##### ИСХОДНЫЙ ТЕКСТ #####
Зингер явно преувеличивает по части Kraft (силы по отношению к слабости), Instinkt, Blut и edel-Adel (благородный, благородство). Это – его явные фавориты. Например, в таких терминах он предпринимает защиту Сократа. Для начала он истолковывает обвинение. Сократ осужден из опасения полиса, что его диалектика повредит девственности инстинктов афинской молодежи. Нет, «Протагор» и другие диалоги этой группы показывают, что сократовская диалектика может только закалить инстинкты у их имеющего, зато слабых, неуверенных в своем инстинкте, неблагородных [die Instinktunsicheren und Unedlen] устранит из словесно-эротического агона. 'Кровь' у георгеанцев (и прежде всего в поэзии Георге; у мюнхенских космистов она трактовалась как квинтэссенция космических энергий) имеет употребление двоякое: как синоним благородства или избранности и как антитеза бесплотности. В первом значении она особенно обильно встречается у воистину одержимого благородством Зингера. Но он же использует ее и во втором значении, предлагая, например, наполнить жизнь, теряющуюся в некоторые эпохи в тощих мозговых конструкциях, «чудом крови, звука и цвета» (замечательный синтез-синэстезис à la Вагнер – Гитлер). Хильдебрандт, также во втором значении, утверждает «неразрывное сопряжение крови и духа». Вождю духовной империи Залин вверяет задачу сохранения чистоты ее (то есть империи) крови, а через «кровно-духовное наследство» протягивает генетическую связь между Грецией, Гельдерлином и Георге.

Если говорить в целом о стиле георгеанских платонических трудов, то необходимо сразу указать, что он, разумеется, весьма далек от академического стиля своей эпохи, который, впрочем, также был весьма разнороден. Как правило, чем больше тот или иной исследователь признаёт литературное, не-только-философское измерение творчества Платона, тем в большей степени он считает необходимым совместить свою работу с «exercices de style». Отдаляясь от научного письма, георгеанский стиль колеблется между гимном и проповедью. Всё, что хорошо подходило для университетской кафедры или академического исследования, именно в силу этого подлежало изгнанию из Geist-Bücher: полемика с другими толкователями, объяснения Платона для современного «простого» читателя, наконец, просто аргументация своих тезисов.
##### ФРАГМЕНТ ДАННЫХ #####
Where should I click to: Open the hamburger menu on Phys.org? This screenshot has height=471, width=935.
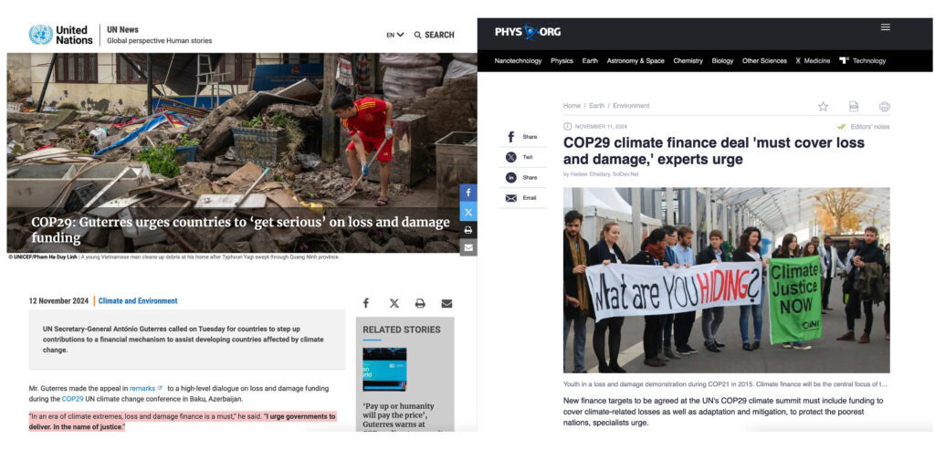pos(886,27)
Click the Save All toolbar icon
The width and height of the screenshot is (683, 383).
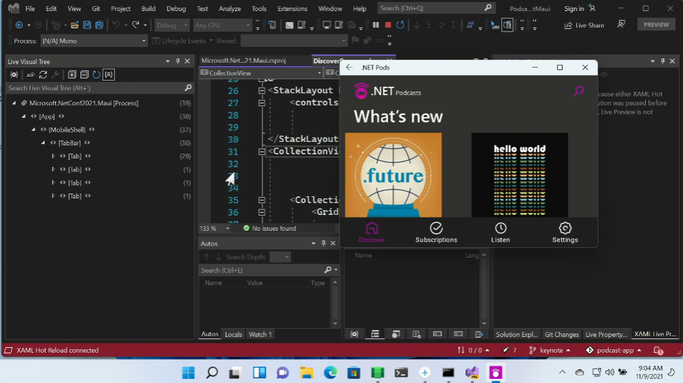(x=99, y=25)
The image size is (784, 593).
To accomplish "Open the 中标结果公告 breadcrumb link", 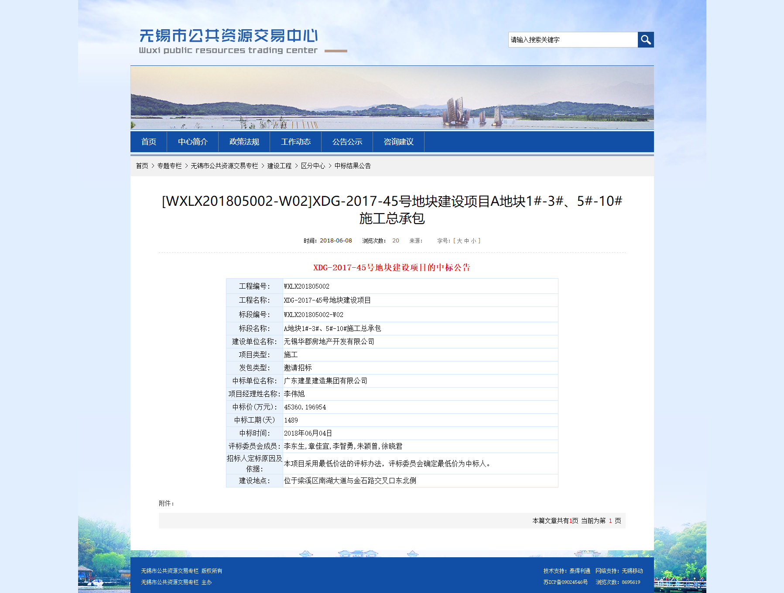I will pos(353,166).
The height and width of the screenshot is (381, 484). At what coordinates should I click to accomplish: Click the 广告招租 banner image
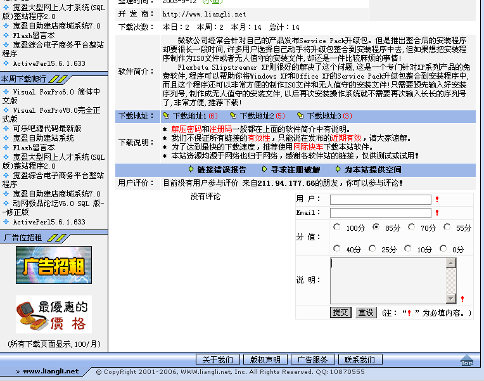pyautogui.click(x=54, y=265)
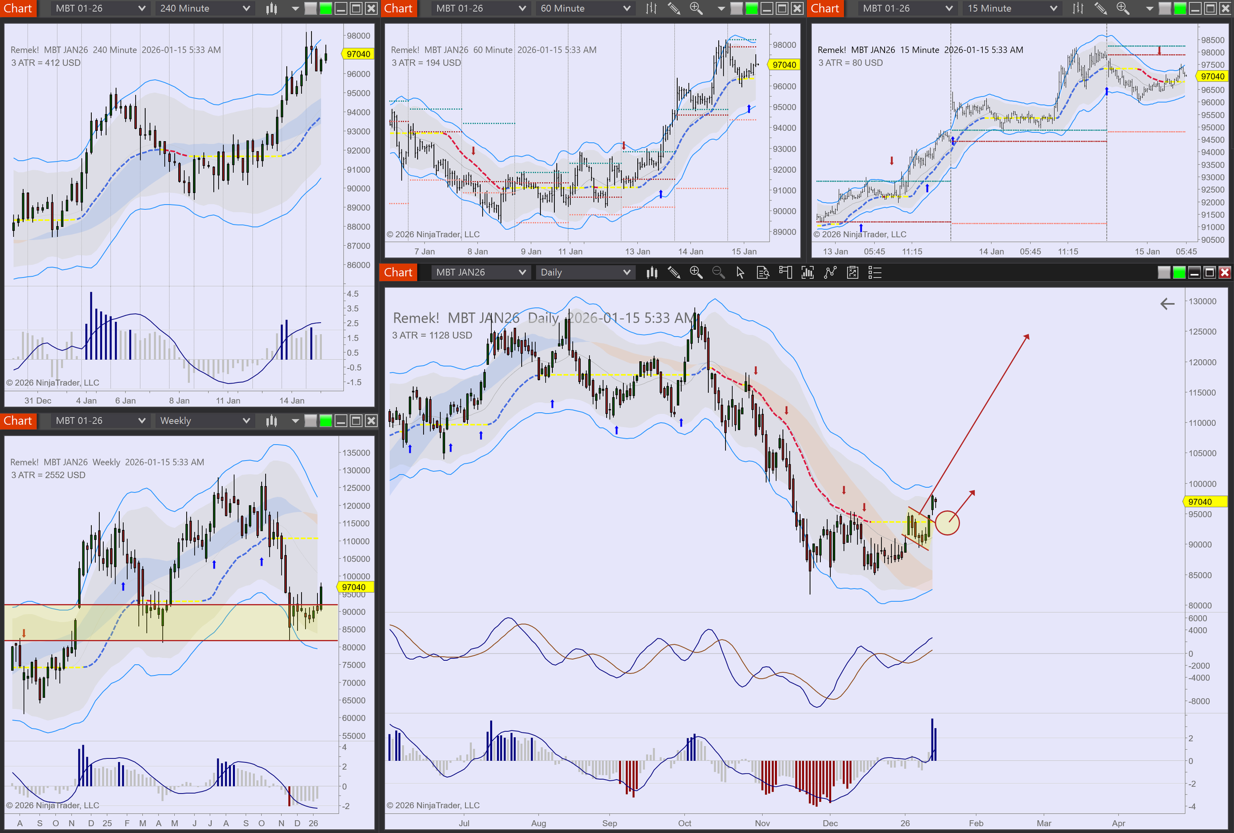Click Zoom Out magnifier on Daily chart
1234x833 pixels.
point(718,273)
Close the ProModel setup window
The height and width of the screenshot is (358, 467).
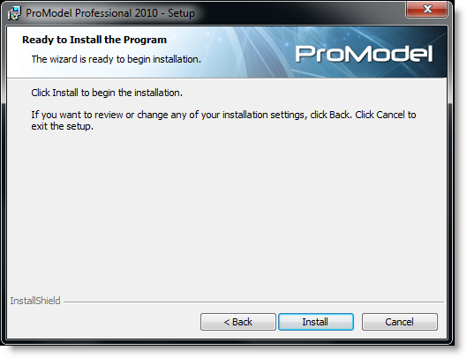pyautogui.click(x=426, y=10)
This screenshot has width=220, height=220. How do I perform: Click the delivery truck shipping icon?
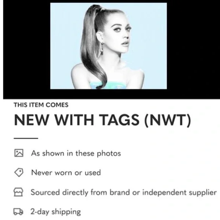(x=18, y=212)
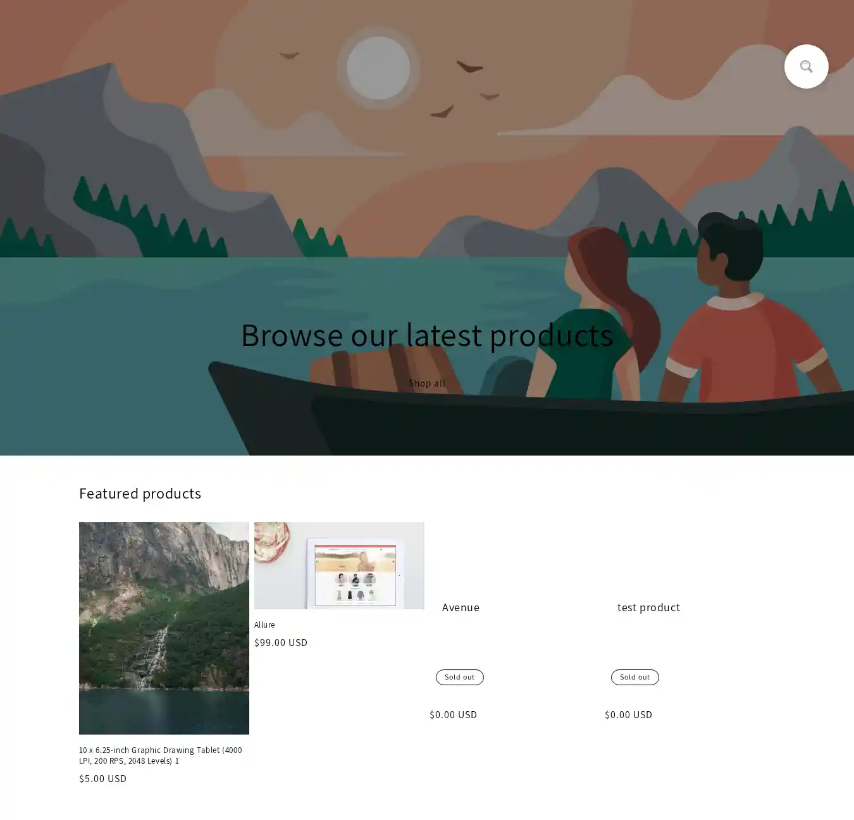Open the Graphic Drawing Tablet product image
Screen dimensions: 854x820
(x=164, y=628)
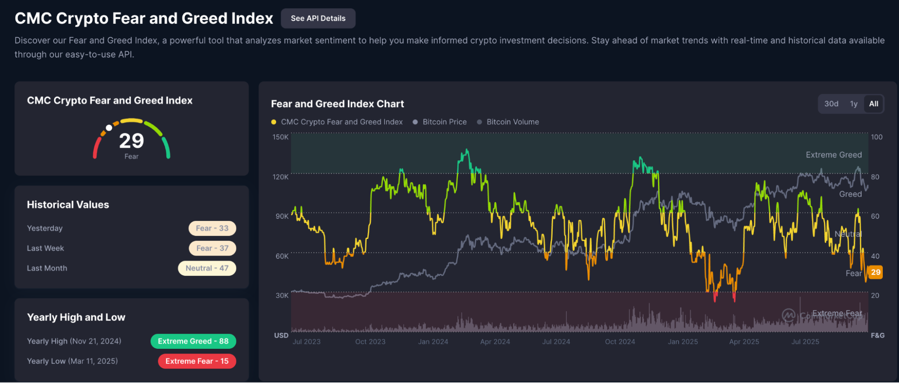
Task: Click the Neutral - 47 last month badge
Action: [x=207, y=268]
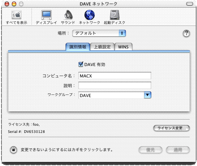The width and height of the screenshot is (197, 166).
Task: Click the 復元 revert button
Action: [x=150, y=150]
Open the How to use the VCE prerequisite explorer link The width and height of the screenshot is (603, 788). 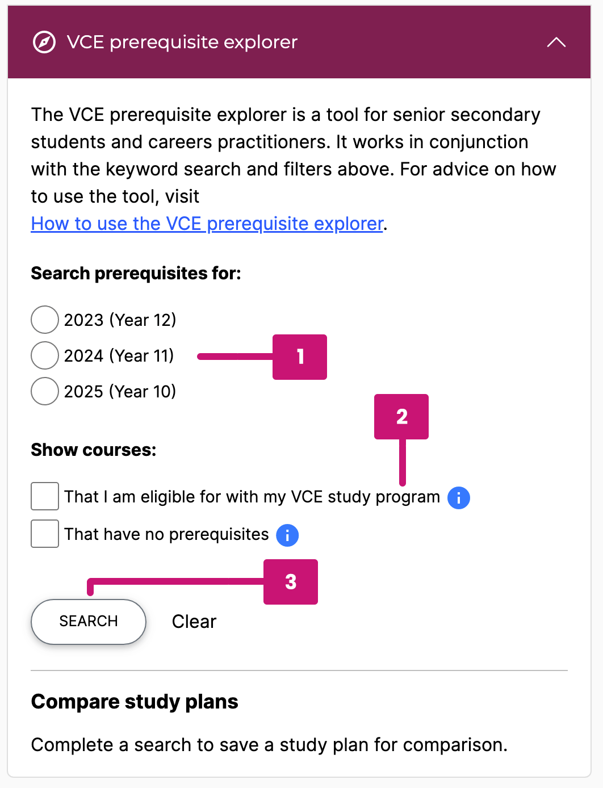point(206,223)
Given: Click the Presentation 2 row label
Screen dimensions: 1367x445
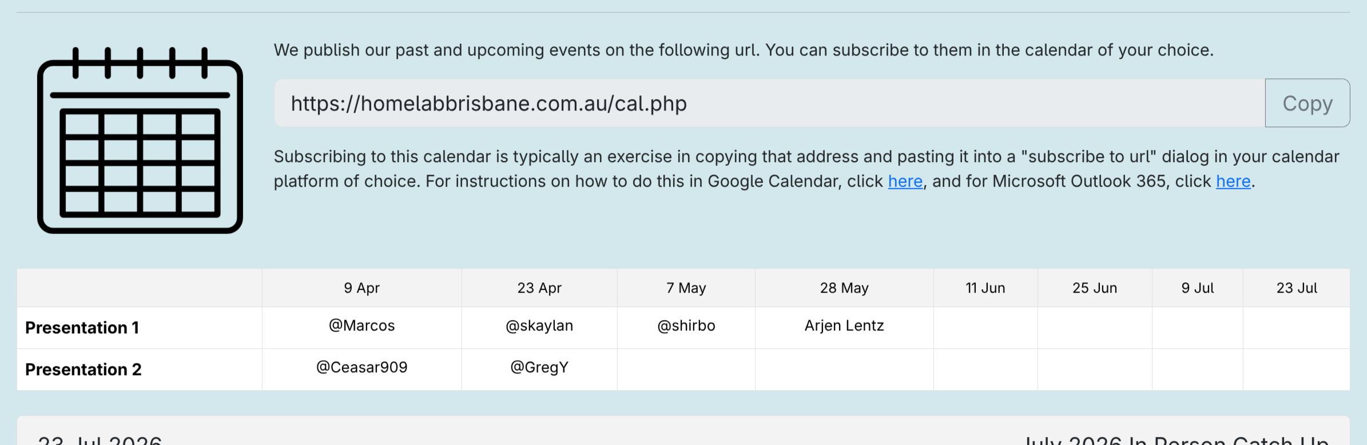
#####
#### ЗАДАНИЕ
Проверьте, согласуются ли с исходным текстом три утверждения. Для каждого дайте ответ «да» или «нет» и приведите решающие слова текста в точной цитате.
(a) Зингер употребляет слово «кровь» только как синоним благородства.
(b) Георгеанский стиль колеблется между гимном и проповедью.
(c) Сократа осудили из опасения, что его диалектика закалит инстинкты афинской молодежи.

#### ОТВЕТ
(a) Нет: «Но он же использует ее и во втором значении».
(b) Да: «георгеанский стиль колеблется между гимном и проповедью».
(c) Нет: «Сократ осужден из опасения полиса, что его диалектика повредит девственности инстинктов афинской молодежи».